Lettre de Juliette Drouet à Victor Hugo « Je voudrais n’être qu’une âme sans corps pour ne te quitter jamais »

Dites-le avec une lettre

Il y a des choses qu'on aimerait pouvoir écrire... Mais on ne sait pas toujours par où commencer, comment trouver les bons mots, véhiculer la bonne intention. Aujourd'hui, on vous aide à vous lancer et envoyer la lettre parfaite:

Juliette Drouet (1806-1883), en plus d’être la maîtresse de Victor Hugo, fut une grand épistolière. Elle envoya chaque jour des lettres au poète sans en attendre de réponse. Plus de ving-deux mille lettres ont été retrouvées par une équipe universitaire… Un demi-siècle de correspondances amoureuses ! Le génie Hugo connut avec la comédienne Juliette une folle liaison amoureuse durant cinquante ans, en plus de son épouse. 5510 lettres sont déjà accessibles sur internet.

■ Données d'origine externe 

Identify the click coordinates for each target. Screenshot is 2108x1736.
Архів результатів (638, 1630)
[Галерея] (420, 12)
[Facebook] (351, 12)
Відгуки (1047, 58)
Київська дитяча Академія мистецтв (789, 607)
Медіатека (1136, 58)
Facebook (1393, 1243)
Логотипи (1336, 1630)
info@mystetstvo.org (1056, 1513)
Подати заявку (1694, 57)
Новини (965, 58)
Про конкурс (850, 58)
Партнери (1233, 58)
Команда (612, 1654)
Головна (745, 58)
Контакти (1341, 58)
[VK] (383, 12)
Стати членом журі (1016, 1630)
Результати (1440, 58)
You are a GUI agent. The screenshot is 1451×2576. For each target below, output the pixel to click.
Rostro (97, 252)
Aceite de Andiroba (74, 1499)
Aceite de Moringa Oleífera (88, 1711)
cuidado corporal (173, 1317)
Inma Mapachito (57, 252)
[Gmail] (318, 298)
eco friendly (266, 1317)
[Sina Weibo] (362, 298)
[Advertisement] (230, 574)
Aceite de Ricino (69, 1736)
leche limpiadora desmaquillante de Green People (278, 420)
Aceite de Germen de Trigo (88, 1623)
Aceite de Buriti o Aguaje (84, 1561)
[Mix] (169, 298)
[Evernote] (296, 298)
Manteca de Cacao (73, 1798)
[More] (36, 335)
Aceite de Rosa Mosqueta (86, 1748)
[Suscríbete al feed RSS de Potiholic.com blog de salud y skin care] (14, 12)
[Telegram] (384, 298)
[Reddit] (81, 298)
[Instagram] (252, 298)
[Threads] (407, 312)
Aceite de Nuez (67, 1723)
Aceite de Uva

Voici trois lettres de Juliette Drouet écrites en une seule et même journée :

Pour plus de lettres d’auteurs connus c’est ici !

30 juin [1837], vendredi matin, 1 h. ¼ après midi.

Cher petit homme bien aimé, je suis très geaie. J’ai du bonheur plein mon cœur et du rire plein ma GEULE. Je suis si heureuse quand vous daignez me donner vos pieds à tenir pendant une matinée. C’est plus doux que ceux du bon Dieu lui-même, en supposant qu’il les donne quelquefois à toucher à ses ferventes dévotes. J’aurais bien envie de vous dire toutes sortes de belles choses, mais je sais d’avance que mon admiration passant par le bec de ma plume se transformera en grotesque hurlement qui vous fera hausser les épaules et boucher vos jolies petites oreilles. J’aime mieux m’en tenir à l’expression toute simple de mon amour. C’est un légume qu’aucune sauce ne peut gâter, n’en déplaise à M. SOULIÉ. Ainsi, un je THÊME du fond de l’âme, et plus ravissant et plus savoureux qu’un autre je t’aime venu à grand renfort de fumier grammatical. C’est pourquoi j’ai tant de confiance dans mon amour et si peu dans mon esprit. J’ose bien te dire que je t’aime mais je n’ose pas te dire que je t’admire quoi que cela soit aussi vrai que l’autre chose.

Juliette

30 juin [1837], vendredi soir, 8 h. ¾

Cette fois, mon pauvre ange, je me livre à toute mon impatience, qu’il me serait impossible d’ailleurs de retenir. Je voudrais savoir si tu as vu M. Louis, et ce qu’il pense de notre chère petit ange, de notre belle petite fille. D’un autre côté, je sens bien que toute ta sollicitude et tous tes soins comme tous tes instants doivent être donnés à cette chère petite femme qui se mêle déjà de souffrir comme si la vie n’était pas assez longue sans cela. Je ne me fâche pas de t’attendre, et pourvu que je sache que j’ai un petit coin de ton âme dans lequel tu me permets de loger tout entière quoique à l’étroit, je suis résignée, et j’aurai la patience d’attendre que ma chère petite Dédé n’ait plus aucun vilain bobo sur sa jolie petite personne. En attendant je vais être bien malheureuse et bien tourmentée jusqu’à ce que je t’aie revu. Tâche que ce soit tantôt, car je n’exagère pas en te disant que je suis tourmentée et malheureuse. Je t’aime tant et j’aime tant tes autres petits Toi, qu’au moindre petit mal dont vous êtes atteints les uns et les autres je souffre plus que vous-mêmes. À bientôt et avec de bonnes nouvelles, j’espère. Que ce bientôt me paraît long et que je voudrais n’être qu’une âme sans corps pour ne te quitter jamais, surtout dans des circonstances comme celle-ci. Je t’aime mon Victor.

Juliette

30 juin [1837], vendredi soir, 11 h ¼

Je suis sur des charbons ardents. Qu’est-il donc survenu mon Dieu à cette pauvre petite bien-aimée? Je fais toutes sortes de mauvaises suppositions qui ne sont pas faites pour me calmer. Il me semble que sans des raisons impérieuses tu ne me laisserais pas dans cette inquiétude mortelle, ce qui redouble mon inquiétude. J’écoute tous les bruits et tous les pas de la rue, croyant enfin y surprendre les tiens, mais rien ne s’arrête et je continue de me tourmenter comme si j’avais la certitude que la chère petite malade est en danger. Et puis comme je ne peux pas supporter la pensée que tu souffres ou que tu sois triste, On ouvre la porte. Si c’était toi, mon Dieu, avec de bonnes nouvelles, quelle joie ! Mais non. Si, si c’est toi, oh ! mon Dieu.